**What you should do**:
Using the entries that follow, transcribe only the lines from the line with "Where should I" to the line with "Click the SAP logo", both included, exactly as they stand and without pictures.

**Data records**:
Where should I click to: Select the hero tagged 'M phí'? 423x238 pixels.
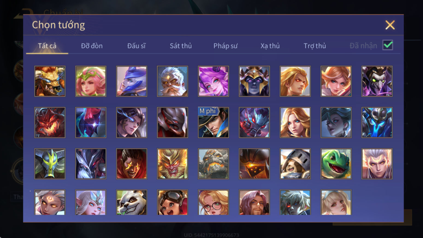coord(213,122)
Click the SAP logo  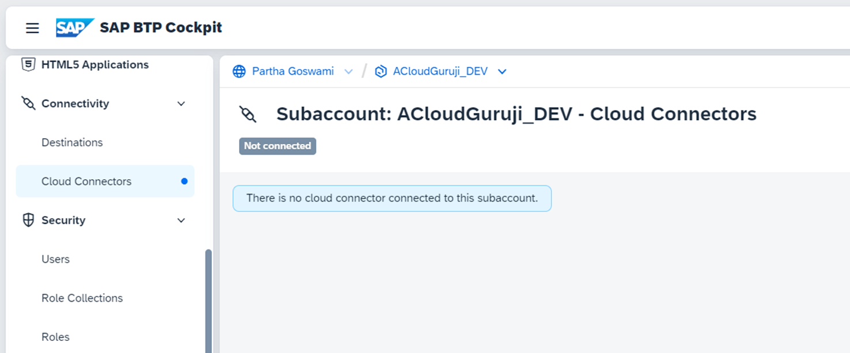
* * *
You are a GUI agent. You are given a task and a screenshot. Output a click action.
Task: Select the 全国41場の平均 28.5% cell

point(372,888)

**Task solution**:
Where should I click to: Select the hero tagged 'M phí'? 423x238 pixels.
coord(213,122)
Click the SAP logo  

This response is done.